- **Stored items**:
**********
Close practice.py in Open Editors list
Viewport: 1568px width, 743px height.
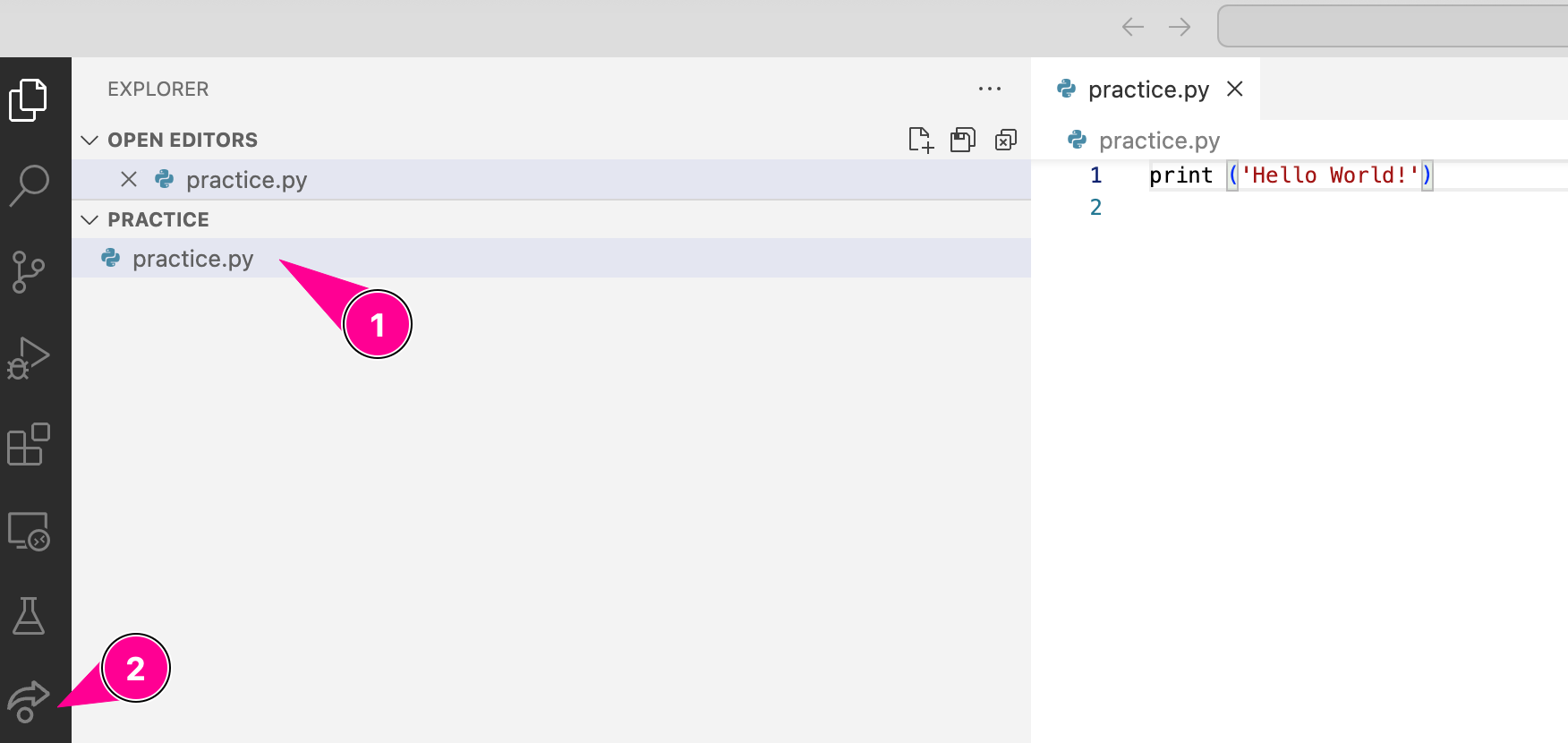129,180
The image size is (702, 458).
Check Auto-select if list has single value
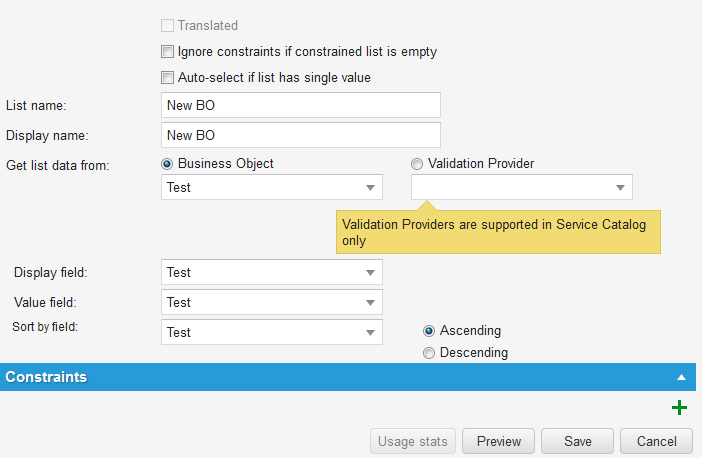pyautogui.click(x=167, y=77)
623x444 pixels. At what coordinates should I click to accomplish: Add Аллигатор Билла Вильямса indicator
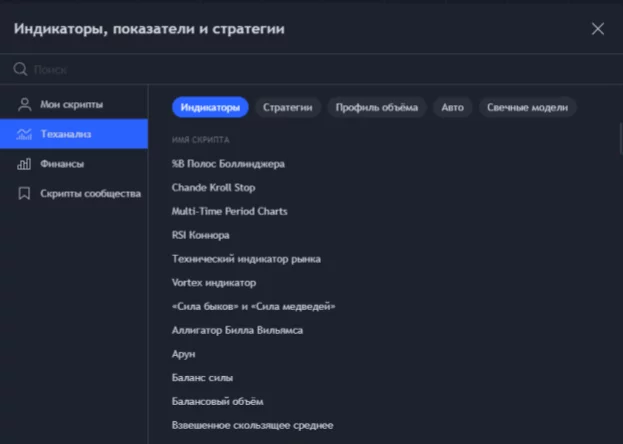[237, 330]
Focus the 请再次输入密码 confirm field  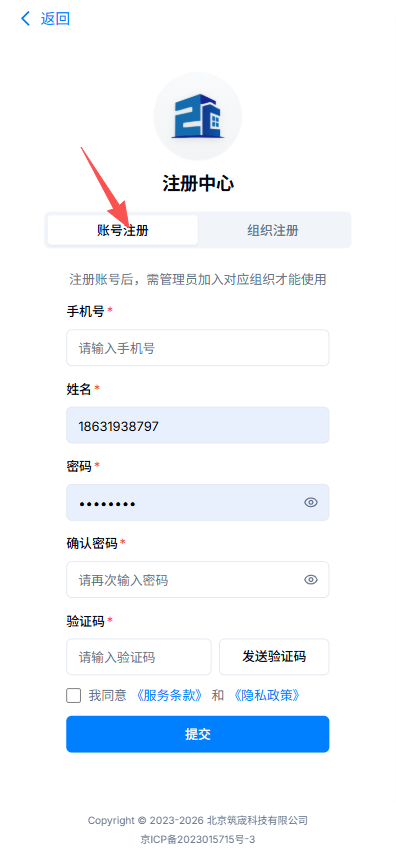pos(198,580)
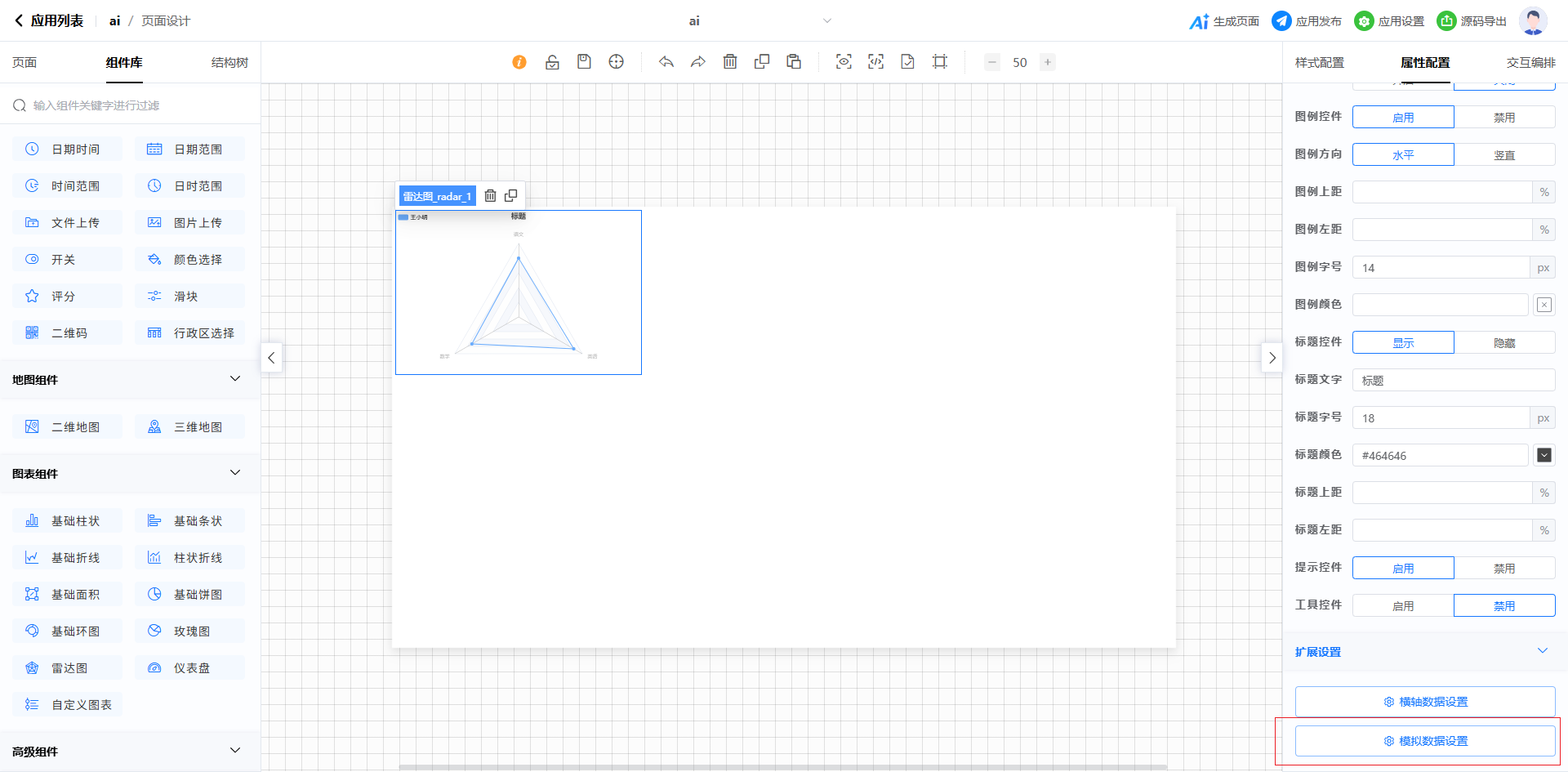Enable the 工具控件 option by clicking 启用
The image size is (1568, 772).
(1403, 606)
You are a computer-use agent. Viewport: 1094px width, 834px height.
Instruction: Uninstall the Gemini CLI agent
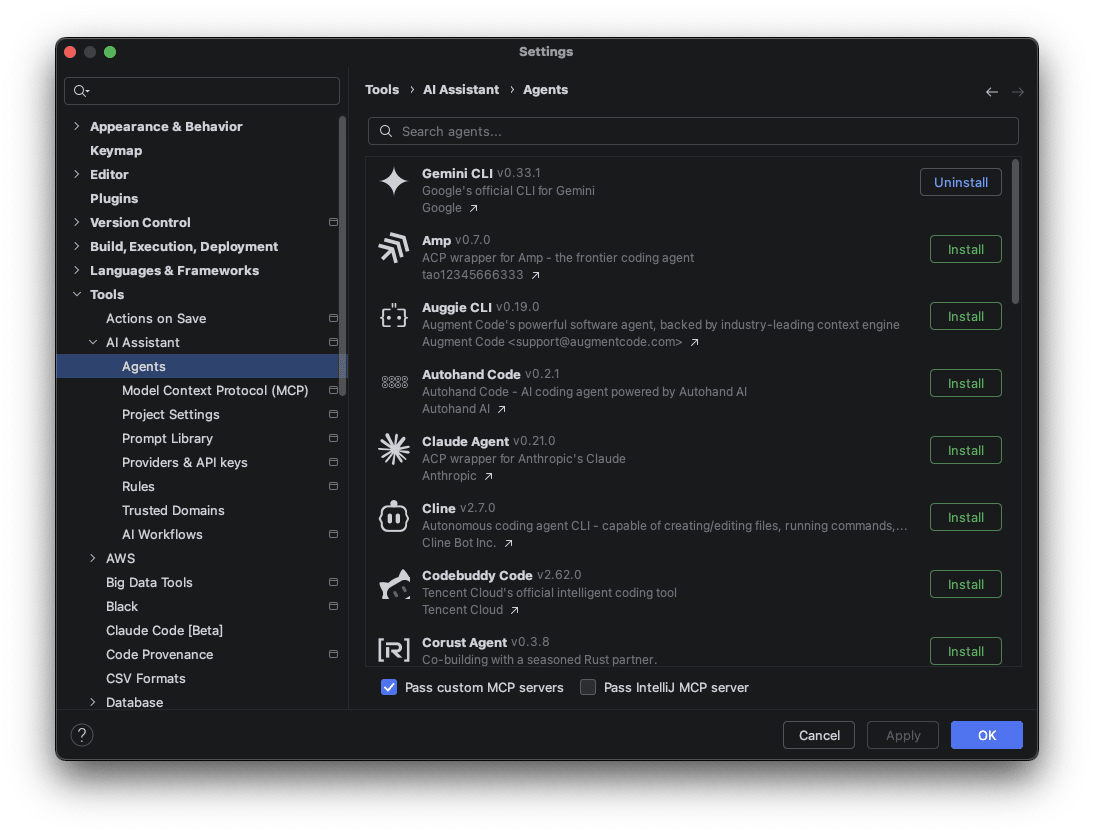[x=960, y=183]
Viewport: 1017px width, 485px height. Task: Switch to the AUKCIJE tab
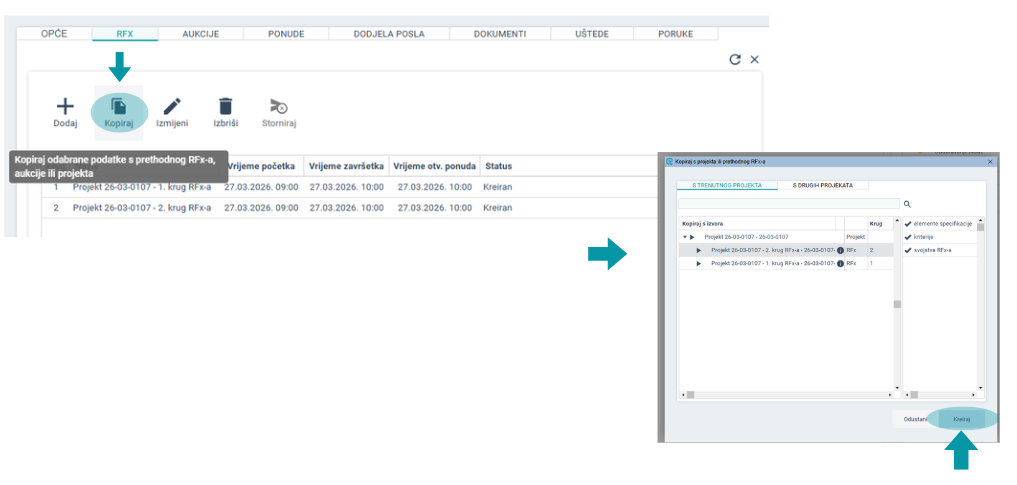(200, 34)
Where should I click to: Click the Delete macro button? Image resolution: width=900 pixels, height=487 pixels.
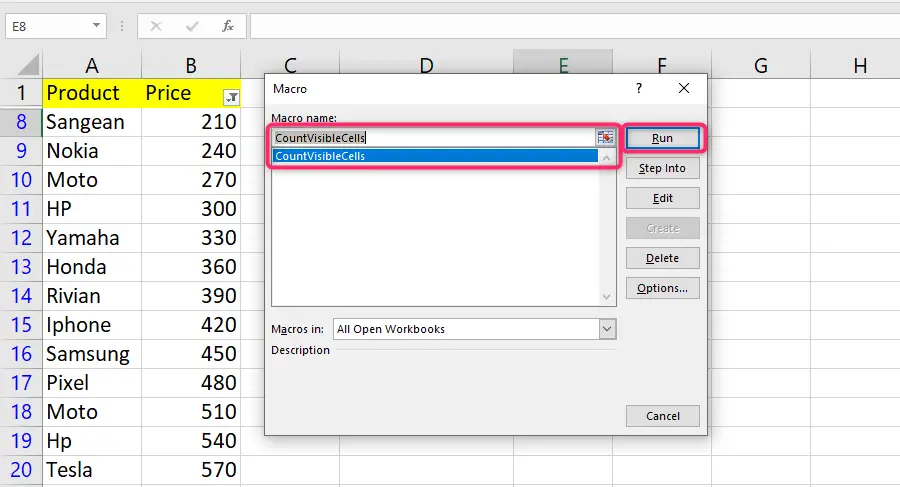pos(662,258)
**********
- **Work request**:
Please retype the lines from the one that contains "You are a computer-use" through the final line of the data, both included, without any pictures.

- **Worked solution**:
You are a computer-use agent. Viewport: 1094px width, 834px height.
Instruction: Uninstall the Gemini CLI agent
[x=960, y=183]
Viewport: 1017px width, 485px height. Task: Switch to the AUKCIJE tab
(200, 34)
Where should I click to: Click the Delete macro button? Image resolution: width=900 pixels, height=487 pixels.
pos(662,258)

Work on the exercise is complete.